> _To do_:
Copy the entries below word for word, keeping every line as it is.

> _Material to process_:
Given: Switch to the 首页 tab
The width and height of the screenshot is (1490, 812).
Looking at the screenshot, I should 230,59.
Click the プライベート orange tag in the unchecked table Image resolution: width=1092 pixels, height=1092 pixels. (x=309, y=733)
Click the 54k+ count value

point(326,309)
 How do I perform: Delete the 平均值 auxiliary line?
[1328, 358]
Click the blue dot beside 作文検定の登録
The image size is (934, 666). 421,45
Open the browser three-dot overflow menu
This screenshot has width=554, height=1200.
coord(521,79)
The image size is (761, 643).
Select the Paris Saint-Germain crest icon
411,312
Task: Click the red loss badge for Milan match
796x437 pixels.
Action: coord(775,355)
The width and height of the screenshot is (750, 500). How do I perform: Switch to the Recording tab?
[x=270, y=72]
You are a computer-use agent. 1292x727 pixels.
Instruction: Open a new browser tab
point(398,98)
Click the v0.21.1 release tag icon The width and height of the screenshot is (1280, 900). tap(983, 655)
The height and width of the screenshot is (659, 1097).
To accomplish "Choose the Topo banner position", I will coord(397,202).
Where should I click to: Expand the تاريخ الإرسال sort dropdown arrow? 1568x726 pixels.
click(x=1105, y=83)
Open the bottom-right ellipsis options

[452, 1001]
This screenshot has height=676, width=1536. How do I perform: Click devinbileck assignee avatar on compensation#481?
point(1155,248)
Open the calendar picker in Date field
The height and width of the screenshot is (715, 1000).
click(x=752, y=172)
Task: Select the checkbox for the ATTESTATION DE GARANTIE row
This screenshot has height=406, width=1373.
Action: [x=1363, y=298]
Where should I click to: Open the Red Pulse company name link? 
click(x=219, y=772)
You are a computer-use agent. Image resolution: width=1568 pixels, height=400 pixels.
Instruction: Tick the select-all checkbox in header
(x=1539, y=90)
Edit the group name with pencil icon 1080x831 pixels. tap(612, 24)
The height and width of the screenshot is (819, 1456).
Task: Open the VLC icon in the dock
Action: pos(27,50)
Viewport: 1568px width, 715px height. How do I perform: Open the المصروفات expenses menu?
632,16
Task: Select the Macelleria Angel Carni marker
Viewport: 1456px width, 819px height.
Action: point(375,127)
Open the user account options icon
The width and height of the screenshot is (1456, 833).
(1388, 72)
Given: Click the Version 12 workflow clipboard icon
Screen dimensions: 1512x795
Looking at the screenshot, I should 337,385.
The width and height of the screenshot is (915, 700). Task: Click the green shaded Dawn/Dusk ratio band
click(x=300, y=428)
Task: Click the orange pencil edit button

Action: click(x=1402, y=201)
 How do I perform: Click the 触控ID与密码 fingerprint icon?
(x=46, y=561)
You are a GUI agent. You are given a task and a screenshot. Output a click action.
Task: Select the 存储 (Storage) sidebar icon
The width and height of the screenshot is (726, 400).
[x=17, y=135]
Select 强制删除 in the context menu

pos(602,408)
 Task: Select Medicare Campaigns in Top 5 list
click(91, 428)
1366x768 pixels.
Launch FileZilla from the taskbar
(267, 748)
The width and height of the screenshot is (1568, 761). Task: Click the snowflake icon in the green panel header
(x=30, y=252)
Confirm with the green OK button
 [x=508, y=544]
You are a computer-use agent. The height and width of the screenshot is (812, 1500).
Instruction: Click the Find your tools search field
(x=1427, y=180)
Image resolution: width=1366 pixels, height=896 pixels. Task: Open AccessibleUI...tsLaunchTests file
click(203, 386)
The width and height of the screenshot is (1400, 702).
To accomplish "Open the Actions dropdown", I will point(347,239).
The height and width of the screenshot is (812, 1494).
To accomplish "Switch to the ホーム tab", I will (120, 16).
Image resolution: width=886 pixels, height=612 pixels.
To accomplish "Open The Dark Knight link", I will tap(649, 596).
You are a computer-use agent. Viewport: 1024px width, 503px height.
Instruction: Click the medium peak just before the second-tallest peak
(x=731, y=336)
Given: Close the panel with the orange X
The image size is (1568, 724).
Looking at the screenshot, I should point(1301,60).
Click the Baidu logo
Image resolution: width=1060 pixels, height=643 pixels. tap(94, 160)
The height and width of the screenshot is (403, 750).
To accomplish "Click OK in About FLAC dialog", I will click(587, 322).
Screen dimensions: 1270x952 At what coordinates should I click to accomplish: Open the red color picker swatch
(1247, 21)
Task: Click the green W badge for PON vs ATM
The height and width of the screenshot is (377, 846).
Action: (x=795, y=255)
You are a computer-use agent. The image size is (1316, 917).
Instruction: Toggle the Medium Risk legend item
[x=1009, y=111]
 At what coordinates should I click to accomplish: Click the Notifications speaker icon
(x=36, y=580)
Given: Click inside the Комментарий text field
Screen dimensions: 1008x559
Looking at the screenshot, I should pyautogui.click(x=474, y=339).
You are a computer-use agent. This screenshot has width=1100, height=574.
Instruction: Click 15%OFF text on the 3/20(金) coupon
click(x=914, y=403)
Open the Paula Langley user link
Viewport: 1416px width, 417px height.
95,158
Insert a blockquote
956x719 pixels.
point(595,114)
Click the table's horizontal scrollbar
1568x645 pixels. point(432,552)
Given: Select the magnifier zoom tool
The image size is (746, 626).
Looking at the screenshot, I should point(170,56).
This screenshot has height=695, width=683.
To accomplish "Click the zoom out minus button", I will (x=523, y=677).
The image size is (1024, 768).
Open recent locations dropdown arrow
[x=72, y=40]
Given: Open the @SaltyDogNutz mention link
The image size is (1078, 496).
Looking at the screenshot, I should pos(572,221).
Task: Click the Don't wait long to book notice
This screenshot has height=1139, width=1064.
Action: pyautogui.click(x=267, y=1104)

> _Answer_:
Given: Switch to the 首页 tab
The width and height of the screenshot is (1490, 812).
Looking at the screenshot, I should 230,59.
Click the プライベート orange tag in the unchecked table Image resolution: width=1092 pixels, height=1092 pixels. (x=309, y=733)
Click the 54k+ count value

point(326,309)
 How do I perform: Delete the 平均值 auxiliary line?
[1328, 358]
Click the blue dot beside 作文検定の登録
The image size is (934, 666). 421,45
Open the browser three-dot overflow menu
This screenshot has width=554, height=1200.
coord(521,79)
The image size is (761, 643).
Select the Paris Saint-Germain crest icon
411,312
Task: Click the red loss badge for Milan match
796x437 pixels.
Action: coord(775,355)
The width and height of the screenshot is (750, 500). How do I perform: Switch to the Recording tab?
[x=270, y=72]
You are a computer-use agent. 1292x727 pixels.
Instruction: Open a new browser tab
point(398,98)
Click the v0.21.1 release tag icon The width and height of the screenshot is (1280, 900). tap(983, 655)
The height and width of the screenshot is (659, 1097).
To accomplish "Choose the Topo banner position", I will coord(397,202).
Where should I click to: Expand the تاريخ الإرسال sort dropdown arrow? 1568x726 pixels.
click(x=1105, y=83)
Open the bottom-right ellipsis options

[452, 1001]
This screenshot has height=676, width=1536. How do I perform: Click devinbileck assignee avatar on compensation#481?
point(1155,248)
Open the calendar picker in Date field
The height and width of the screenshot is (715, 1000).
click(x=752, y=172)
Task: Select the checkbox for the ATTESTATION DE GARANTIE row
This screenshot has height=406, width=1373.
Action: [x=1363, y=298]
Where should I click to: Open the Red Pulse company name link? 
click(x=219, y=772)
You are a computer-use agent. Image resolution: width=1568 pixels, height=400 pixels.
Instruction: Tick the select-all checkbox in header
(x=1539, y=90)
Edit the group name with pencil icon 1080x831 pixels. tap(612, 24)
The height and width of the screenshot is (819, 1456).
Task: Open the VLC icon in the dock
Action: pos(27,50)
Viewport: 1568px width, 715px height. How do I perform: Open the المصروفات expenses menu?
632,16
Task: Select the Macelleria Angel Carni marker
Viewport: 1456px width, 819px height.
Action: point(375,127)
Open the user account options icon
The width and height of the screenshot is (1456, 833).
(1388, 72)
Given: Click the Version 12 workflow clipboard icon
Screen dimensions: 1512x795
Looking at the screenshot, I should 337,385.
The width and height of the screenshot is (915, 700). Task: Click the green shaded Dawn/Dusk ratio band
click(x=300, y=428)
Task: Click the orange pencil edit button

Action: click(x=1402, y=201)
 How do I perform: Click the 触控ID与密码 fingerprint icon?
(x=46, y=561)
You are a GUI agent. You are given a task and a screenshot. Output a click action.
Task: Select the 存储 (Storage) sidebar icon
The width and height of the screenshot is (726, 400).
[x=17, y=135]
Select 强制删除 in the context menu

pos(602,408)
 Task: Select Medicare Campaigns in Top 5 list
click(91, 428)
1366x768 pixels.
Launch FileZilla from the taskbar
(267, 748)
The width and height of the screenshot is (1568, 761). Task: Click the snowflake icon in the green panel header
(x=30, y=252)
Confirm with the green OK button
 [x=508, y=544]
You are a computer-use agent. The height and width of the screenshot is (812, 1500).
Instruction: Click the Find your tools search field
(x=1427, y=180)
Image resolution: width=1366 pixels, height=896 pixels. Task: Open AccessibleUI...tsLaunchTests file
click(203, 386)
The width and height of the screenshot is (1400, 702).
To accomplish "Open the Actions dropdown", I will point(347,239).
The height and width of the screenshot is (812, 1494).
To accomplish "Switch to the ホーム tab", I will (120, 16).
Image resolution: width=886 pixels, height=612 pixels.
To accomplish "Open The Dark Knight link", I will tap(649, 596).
You are a computer-use agent. Viewport: 1024px width, 503px height.
Instruction: Click the medium peak just before the second-tallest peak
(x=731, y=336)
Given: Close the panel with the orange X
The image size is (1568, 724).
Looking at the screenshot, I should point(1301,60).
Click the Baidu logo
Image resolution: width=1060 pixels, height=643 pixels. tap(94, 160)
The height and width of the screenshot is (403, 750).
To accomplish "Click OK in About FLAC dialog", I will click(587, 322).
Screen dimensions: 1270x952 At what coordinates should I click to accomplish: Open the red color picker swatch
(1247, 21)
Task: Click the green W badge for PON vs ATM
The height and width of the screenshot is (377, 846).
Action: (x=795, y=255)
You are a computer-use agent. The image size is (1316, 917).
Instruction: Toggle the Medium Risk legend item
[x=1009, y=111]
 At what coordinates should I click to accomplish: Click the Notifications speaker icon
(x=36, y=580)
Given: Click inside the Комментарий text field
Screen dimensions: 1008x559
Looking at the screenshot, I should pyautogui.click(x=474, y=339).
You are a computer-use agent. This screenshot has width=1100, height=574.
Instruction: Click 15%OFF text on the 3/20(金) coupon
click(x=914, y=403)
Open the Paula Langley user link
Viewport: 1416px width, 417px height.
95,158
Insert a blockquote
956x719 pixels.
point(595,114)
Click the table's horizontal scrollbar
1568x645 pixels. point(432,552)
Given: Select the magnifier zoom tool
The image size is (746, 626).
Looking at the screenshot, I should point(170,56).
This screenshot has height=695, width=683.
To accomplish "Click the zoom out minus button", I will (x=523, y=677).
The image size is (1024, 768).
Open recent locations dropdown arrow
[x=72, y=40]
Given: Open the @SaltyDogNutz mention link
The image size is (1078, 496).
Looking at the screenshot, I should pos(572,221).
Task: Click the Don't wait long to book notice
This screenshot has height=1139, width=1064.
Action: pyautogui.click(x=267, y=1104)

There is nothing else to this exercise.